Today's blog topic hits close to home.
**My late husband was a man who loved, yet could not love if that makes any sense. He was two people so I believe the concept of love to him was skewed at best. He could have never loved me the way someone without mental illness could have loved me. He had seen and suffered too much pain. I did my best to love him. I did what I was suppossed to do where he was concerned for as long as he would let me.
What can we do when the people we love can't love us back?
The answer: there is not alot you can do. I can tell you from experience you can't force a person to love you. You also can't force them to get help for emotional problems. I had to take a step back and look at my situation objectively. He could not love me like he wanted to, in fact, he was doing alot of damage to me mentally and emotionally. If I had stayed with him that would have progressed to more physical damage as well. I had to decide if this was good for me or bad for me in the long run. I decided (and I knew deep down inside) it was bad for me. I could no longer help him and frankly he was to the point he did not want any help. Once I made my decision to step away and leave my situation, I left. Many times, we have to leave and love from a distance. Sometimes that distance is never closed. Sometimes the distance only get wider because of the choices of other people. I had to come to terms with my circumstances and myself to get out of a bad situation.
If you are in a situation similar to what I have described, I need you to come to terms with two things: 1) you can't fix people, and 2) many times love is not enough. You can't fix emotional or mental baggage but you can suffer for it, from it and with it for a long time if you choose. Sometimes love is not enough because someone doesn't know what to do with love. When someone can't love us back, many times they give us no choice but to go away from them. I had no choice but to leave. I certainly could not fix my late husband's deep emotional problems. I was not going to live in fear or walk on eggshells. Did I love him? Yes, as hard and as best I could, yet he did not know how to receive that. I firmly believe his "love receiver" had been damaged from years of mental illness and early abuse. There are times I simply think he turned it off - that was easier than feeling things he didn't know what to do with at all. This translated into the spiritual areas of his life too. I honestly believe he did not know nor really understood God's love as his earthly father had been very unloving.

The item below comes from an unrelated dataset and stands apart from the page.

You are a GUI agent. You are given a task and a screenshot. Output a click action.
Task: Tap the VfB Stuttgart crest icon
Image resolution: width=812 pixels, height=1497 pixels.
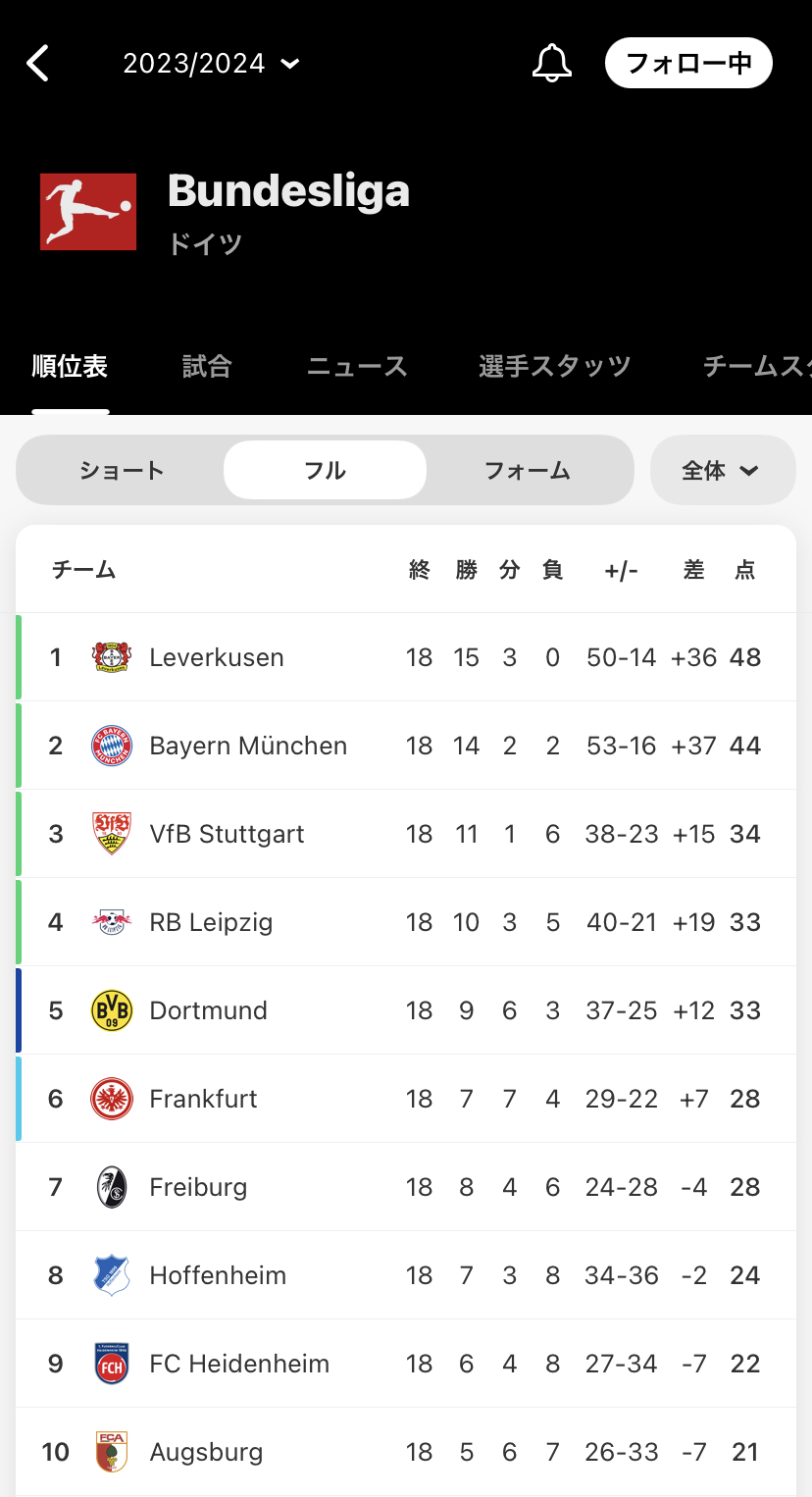tap(112, 834)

The best thing you can do for you in an abusive situation of any kind where love can't be returned is to leave the situation. You can't help your partner. You have done your best. You have loved the best you could love. You can't change them. You can't afford to live in emotional, mental or even physical bondage for the rest of your life. The time has come for you to work on you and to get you healthy again! I have been working on me for almost 4 years now and it is the best decision I ever made! I've had some blips but I am here writing this today because I chose to walk away from something I could not change. I am also alive today because I chose to walk away from something that I could not only not change but something that was dangerous to me.
I would like to have a loving relationship again and now I know what I can't and won't pursue. Until he comes, I'll work on me. I am incredibly content and happy right now! I trully do love myself and not in a selfish way. I really know who I am! You can't beat that!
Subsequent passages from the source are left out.